- _EXERCISE PROMPT_
The lines to copy are those in the records below that hold the word "agent".

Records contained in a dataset
┌────────

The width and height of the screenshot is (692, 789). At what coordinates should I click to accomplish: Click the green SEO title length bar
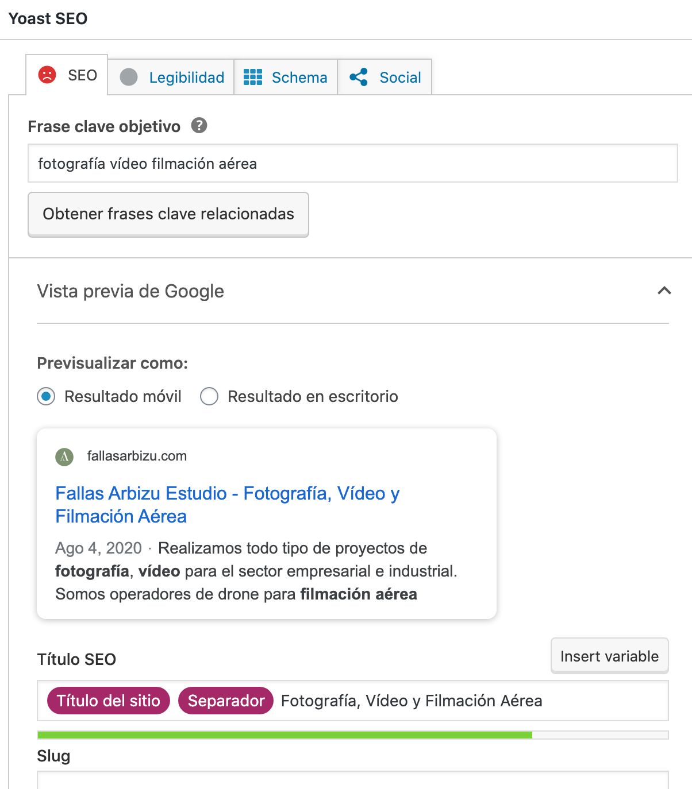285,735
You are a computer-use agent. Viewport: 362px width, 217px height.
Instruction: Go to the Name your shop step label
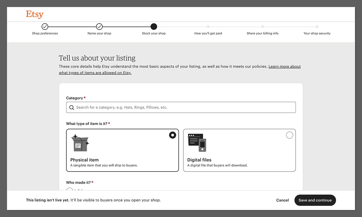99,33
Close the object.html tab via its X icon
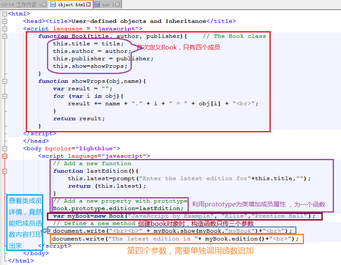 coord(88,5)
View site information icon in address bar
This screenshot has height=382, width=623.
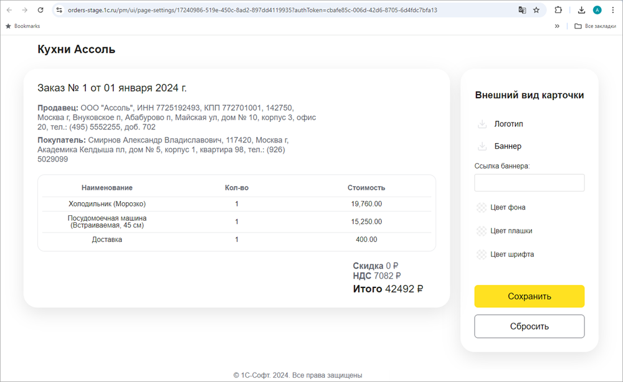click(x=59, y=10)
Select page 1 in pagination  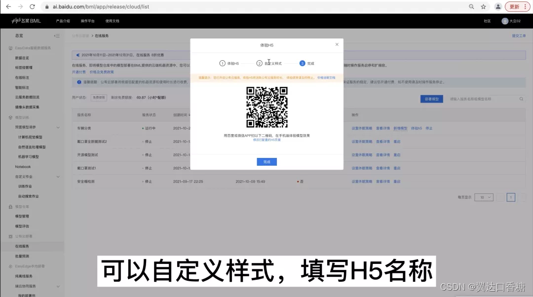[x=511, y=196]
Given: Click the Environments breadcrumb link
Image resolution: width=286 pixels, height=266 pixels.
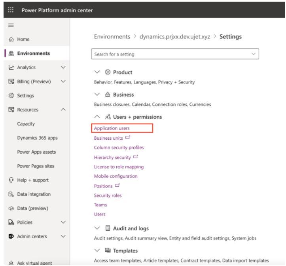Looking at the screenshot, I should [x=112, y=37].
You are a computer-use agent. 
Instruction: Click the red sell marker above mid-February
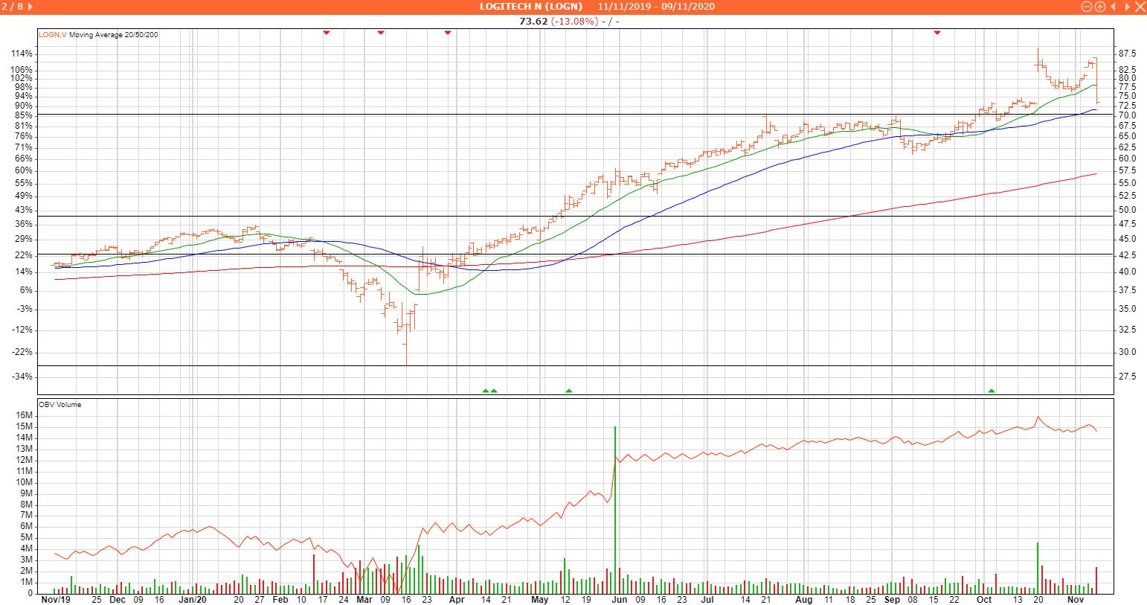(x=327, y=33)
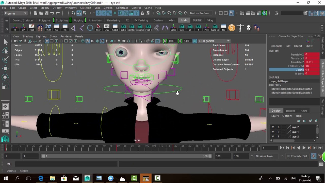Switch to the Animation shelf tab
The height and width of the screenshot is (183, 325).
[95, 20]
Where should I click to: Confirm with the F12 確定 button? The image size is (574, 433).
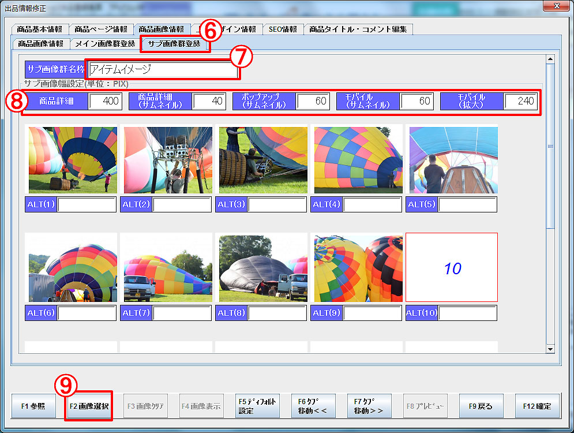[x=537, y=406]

└────────
┌────────

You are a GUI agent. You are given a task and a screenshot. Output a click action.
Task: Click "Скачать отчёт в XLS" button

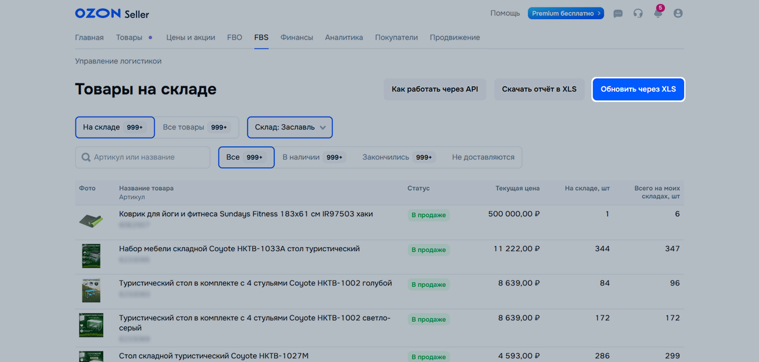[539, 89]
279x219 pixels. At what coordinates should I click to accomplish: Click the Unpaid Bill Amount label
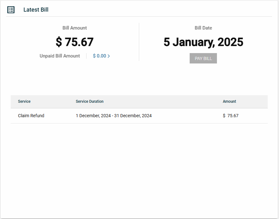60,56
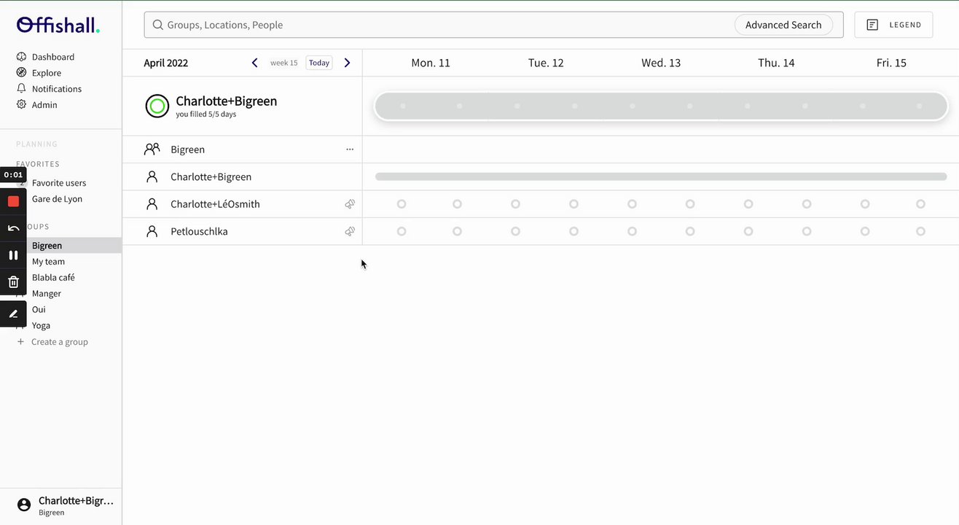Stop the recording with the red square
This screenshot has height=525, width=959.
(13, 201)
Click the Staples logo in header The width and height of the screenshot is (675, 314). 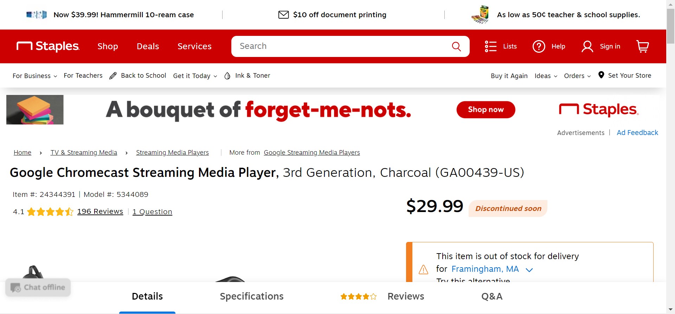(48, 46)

└────────

- _YOUR SOLUTION_
You are a computer-use agent. Viewport: 362px width, 217px height.
You are a computer-use agent. 
You are a GUI agent. You are given a task and a screenshot. Output a click action.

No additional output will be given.